Of Water and Cheese — Albert Einstein in Bern
Just as I wondered about the Albert Einstein Haus, its sign came into view. Up the stairs I walked into the apartment area, where Albert Einstein once lived. Then came a very unfriendly voice, “it’s not free!” I then paid 6 CHF, though not without some chagrin at the unfriendliness of the lady guarding the entrance. I would gladly pay but the sign did say that the first level of the apartment was free for visitors.
Albert Einstein was born and raised in Germany until his teen years. He then moved to Switzerland. This apartment in Bern was where he first developed the Relativity Theory. He lived in this apartment from 1903-1905.[1]

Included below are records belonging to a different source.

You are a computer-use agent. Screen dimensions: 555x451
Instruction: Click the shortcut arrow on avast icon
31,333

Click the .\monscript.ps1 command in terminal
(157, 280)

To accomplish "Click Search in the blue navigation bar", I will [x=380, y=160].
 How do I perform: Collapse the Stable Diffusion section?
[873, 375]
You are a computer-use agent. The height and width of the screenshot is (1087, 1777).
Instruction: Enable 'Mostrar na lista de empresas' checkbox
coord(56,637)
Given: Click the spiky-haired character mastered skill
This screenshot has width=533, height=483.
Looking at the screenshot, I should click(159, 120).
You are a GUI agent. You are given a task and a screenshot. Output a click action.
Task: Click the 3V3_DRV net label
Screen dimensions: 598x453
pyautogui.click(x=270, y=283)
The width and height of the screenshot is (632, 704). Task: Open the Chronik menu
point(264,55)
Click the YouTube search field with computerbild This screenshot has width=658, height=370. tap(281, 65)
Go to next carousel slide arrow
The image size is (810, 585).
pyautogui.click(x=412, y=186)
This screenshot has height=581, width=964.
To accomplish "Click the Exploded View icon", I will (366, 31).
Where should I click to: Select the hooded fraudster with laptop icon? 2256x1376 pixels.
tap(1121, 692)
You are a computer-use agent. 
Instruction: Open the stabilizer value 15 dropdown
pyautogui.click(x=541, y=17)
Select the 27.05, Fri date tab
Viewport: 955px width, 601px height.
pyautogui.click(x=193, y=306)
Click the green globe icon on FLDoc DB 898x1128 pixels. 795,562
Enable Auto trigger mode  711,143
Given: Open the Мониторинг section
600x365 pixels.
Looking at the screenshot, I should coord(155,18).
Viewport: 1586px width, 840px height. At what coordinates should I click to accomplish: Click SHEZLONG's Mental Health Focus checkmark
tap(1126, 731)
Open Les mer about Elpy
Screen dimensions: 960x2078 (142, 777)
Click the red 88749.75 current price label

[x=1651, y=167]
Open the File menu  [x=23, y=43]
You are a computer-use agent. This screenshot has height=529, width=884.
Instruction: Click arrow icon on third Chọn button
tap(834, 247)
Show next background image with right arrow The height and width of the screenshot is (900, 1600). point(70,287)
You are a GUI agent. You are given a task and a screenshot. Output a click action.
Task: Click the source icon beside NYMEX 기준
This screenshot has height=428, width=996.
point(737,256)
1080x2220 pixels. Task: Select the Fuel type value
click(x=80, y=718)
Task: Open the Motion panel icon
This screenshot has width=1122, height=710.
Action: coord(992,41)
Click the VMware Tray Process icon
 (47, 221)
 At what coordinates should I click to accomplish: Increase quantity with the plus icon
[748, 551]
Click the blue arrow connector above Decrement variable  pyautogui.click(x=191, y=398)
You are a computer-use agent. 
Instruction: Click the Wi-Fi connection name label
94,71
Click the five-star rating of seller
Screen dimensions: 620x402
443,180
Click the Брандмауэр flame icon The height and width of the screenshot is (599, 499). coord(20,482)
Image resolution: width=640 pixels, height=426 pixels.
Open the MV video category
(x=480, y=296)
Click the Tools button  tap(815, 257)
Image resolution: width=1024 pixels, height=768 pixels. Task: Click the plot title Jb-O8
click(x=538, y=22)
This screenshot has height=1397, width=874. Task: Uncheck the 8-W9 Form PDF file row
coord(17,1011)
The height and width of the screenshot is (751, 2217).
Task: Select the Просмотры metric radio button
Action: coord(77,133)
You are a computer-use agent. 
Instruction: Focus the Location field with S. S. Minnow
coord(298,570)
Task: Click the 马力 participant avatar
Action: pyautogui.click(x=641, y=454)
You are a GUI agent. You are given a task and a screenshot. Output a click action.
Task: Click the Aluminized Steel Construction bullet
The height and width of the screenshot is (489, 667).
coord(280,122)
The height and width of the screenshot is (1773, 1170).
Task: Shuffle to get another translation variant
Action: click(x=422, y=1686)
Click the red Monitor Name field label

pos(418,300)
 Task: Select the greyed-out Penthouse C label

When he began his academic career in Switzerland, he was looking for work that would enable him some free time to think. He worked at the federal patent’s office in Bern when he lived in this apartment. He married a former classmate Mileva, who would be his first wife. The Albert Einstein Haus in Bern symbolized the happy early years of their marriage. Mileva bore two sons. That was the history that this house stood for.
Then came the exceptional life enabled by a genius’ scientific discovery. At the film showing upstairs I learned that Einstein was intimately involved with the founding of Hebrew University. Later, Israel offered the presidency to Einstein, but he turned down the offer. One surprising thing that I learned was that the Nobel Prize for Physics was not given for the Relativity Theory. The Nobel Prize to Einstein recognized him for his work in Theoretical Physics, and “especially for his discovery of the law of photoelectric effect.”[2]
The extraordinary times that Einstein lived in has witnessed the emergence of Einstein’s political stance against Hitler. In 1933, he saw clearly the rise of Hitler and its implication on the fate of the Jews around the world. A world war was clearly in view, and Einstein even went as far as petitioning the President of the United States (FDR at the time) about the possibility of developing an atomic bomb. He feared that the Nazi’s might have succeeded in building one.[3] Einstein returned to Belgium in 1933 from California. When he left the United Kingdom again for the United States that same year, he has never turned back. He left Europe for good.
When the United States dropped its atomic bombs in Japan, Einstein lamented. He soon joined other scientists in founding the scientists’ movement against nuclear weapons.[4]
There is certainly a lot more to Einstein’s life, but I will stop here. Suffice to learn that Bern was the birth place of the Relativity Theory.
[1] Bern.com, Einstein House.
[2] Nobelprize.org, The Nobel Prize in Physics 1921.
[3] Thomas Levenson, The Scientist and the Fascist, How Einstein Reacted to the Hitler’s Rise, June 9, 2017, The Atlantic.
[4] Id.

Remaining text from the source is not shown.